From the entries below, pull out every line that contains the string "account", treating uppercase and lowercase letters as different.

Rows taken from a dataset
________

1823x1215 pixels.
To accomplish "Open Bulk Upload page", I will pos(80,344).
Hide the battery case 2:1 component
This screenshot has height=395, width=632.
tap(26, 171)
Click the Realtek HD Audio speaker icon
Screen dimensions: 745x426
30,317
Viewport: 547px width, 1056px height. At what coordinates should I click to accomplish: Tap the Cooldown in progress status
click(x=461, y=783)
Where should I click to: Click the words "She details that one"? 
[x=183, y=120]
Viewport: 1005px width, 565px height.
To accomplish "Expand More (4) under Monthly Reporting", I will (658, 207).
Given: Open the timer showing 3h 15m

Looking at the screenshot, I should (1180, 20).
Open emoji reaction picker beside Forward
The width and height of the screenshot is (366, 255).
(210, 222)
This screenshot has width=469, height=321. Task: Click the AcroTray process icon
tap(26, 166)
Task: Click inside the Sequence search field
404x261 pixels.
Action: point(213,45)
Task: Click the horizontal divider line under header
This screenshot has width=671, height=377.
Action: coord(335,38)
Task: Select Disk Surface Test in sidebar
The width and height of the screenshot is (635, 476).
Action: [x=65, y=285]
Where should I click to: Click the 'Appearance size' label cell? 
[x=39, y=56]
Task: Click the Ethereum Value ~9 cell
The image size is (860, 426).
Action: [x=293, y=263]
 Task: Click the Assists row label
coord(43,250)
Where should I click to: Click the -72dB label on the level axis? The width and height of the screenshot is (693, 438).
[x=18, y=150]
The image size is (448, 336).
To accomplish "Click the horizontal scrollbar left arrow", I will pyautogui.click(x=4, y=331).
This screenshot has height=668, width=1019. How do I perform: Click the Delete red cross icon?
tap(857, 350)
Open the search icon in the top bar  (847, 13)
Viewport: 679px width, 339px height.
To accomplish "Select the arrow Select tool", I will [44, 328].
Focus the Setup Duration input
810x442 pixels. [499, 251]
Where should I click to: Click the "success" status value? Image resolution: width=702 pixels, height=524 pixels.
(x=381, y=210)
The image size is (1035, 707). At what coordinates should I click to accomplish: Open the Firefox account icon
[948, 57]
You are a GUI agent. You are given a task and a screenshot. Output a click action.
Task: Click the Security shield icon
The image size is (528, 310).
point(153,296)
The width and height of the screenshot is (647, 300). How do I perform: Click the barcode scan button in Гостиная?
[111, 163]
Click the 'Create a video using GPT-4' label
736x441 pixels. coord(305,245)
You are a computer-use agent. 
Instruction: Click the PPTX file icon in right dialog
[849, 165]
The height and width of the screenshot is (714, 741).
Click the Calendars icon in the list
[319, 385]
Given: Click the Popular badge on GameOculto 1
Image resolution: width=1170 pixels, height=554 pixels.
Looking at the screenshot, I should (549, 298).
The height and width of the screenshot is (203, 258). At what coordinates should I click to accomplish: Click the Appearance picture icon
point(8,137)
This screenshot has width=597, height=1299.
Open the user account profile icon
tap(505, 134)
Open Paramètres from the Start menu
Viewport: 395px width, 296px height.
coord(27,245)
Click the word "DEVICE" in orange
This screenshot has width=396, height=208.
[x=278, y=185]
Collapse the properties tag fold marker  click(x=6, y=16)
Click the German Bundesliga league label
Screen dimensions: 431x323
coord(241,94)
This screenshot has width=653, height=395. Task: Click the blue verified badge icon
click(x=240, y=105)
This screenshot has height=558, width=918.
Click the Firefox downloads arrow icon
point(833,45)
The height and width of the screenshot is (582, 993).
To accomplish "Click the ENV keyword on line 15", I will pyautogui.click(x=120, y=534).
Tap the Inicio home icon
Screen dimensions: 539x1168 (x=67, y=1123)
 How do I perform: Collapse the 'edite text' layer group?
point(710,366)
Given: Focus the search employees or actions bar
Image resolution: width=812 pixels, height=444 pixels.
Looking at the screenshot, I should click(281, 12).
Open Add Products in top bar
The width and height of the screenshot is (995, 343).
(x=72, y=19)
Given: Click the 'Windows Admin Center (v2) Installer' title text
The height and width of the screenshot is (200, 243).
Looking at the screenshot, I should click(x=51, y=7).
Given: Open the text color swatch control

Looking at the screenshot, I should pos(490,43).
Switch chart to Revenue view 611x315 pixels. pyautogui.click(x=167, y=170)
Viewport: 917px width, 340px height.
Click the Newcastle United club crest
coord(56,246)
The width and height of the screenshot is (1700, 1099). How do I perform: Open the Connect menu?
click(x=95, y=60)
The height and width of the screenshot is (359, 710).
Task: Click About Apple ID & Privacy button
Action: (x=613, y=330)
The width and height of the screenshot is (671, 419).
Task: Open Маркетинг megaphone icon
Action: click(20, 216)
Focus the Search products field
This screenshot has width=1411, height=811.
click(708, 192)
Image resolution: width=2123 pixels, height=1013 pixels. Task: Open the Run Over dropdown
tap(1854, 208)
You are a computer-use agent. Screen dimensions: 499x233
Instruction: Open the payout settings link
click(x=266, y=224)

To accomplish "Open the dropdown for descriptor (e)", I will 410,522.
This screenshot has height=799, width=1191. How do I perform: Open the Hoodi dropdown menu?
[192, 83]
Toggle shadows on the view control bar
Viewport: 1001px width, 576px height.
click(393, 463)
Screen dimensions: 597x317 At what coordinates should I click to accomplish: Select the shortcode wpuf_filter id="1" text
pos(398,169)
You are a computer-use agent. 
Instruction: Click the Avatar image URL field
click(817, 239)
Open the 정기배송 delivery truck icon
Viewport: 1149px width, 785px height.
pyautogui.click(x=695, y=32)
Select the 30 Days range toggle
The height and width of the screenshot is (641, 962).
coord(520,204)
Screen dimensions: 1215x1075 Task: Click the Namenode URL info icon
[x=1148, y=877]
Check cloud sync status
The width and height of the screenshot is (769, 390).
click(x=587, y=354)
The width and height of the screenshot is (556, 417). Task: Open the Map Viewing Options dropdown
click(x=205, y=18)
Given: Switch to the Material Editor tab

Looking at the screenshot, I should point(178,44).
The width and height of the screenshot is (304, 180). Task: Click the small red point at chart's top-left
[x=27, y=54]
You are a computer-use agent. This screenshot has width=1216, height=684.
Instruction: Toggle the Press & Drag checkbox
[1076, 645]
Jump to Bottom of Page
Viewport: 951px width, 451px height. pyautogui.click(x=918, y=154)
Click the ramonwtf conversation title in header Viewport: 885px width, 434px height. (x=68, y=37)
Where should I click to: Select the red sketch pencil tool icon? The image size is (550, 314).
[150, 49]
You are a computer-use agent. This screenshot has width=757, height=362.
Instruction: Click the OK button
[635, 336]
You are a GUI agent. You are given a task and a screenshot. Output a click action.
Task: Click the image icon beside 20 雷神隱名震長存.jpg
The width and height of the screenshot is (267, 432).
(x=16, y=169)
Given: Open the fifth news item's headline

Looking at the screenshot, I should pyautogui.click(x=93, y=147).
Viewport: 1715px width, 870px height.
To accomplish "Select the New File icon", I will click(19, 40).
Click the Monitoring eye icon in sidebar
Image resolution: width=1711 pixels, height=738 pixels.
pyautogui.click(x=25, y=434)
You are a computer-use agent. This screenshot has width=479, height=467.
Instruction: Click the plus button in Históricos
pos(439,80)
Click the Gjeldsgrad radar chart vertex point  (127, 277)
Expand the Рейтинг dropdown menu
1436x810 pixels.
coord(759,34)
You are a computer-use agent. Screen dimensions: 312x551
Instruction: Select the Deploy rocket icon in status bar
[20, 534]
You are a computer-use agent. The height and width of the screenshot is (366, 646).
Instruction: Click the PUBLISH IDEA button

________

Answer.
The image size is (1035, 707). At what coordinates should I click to accomplish: Open the Firefox account icon
Open the user account profile icon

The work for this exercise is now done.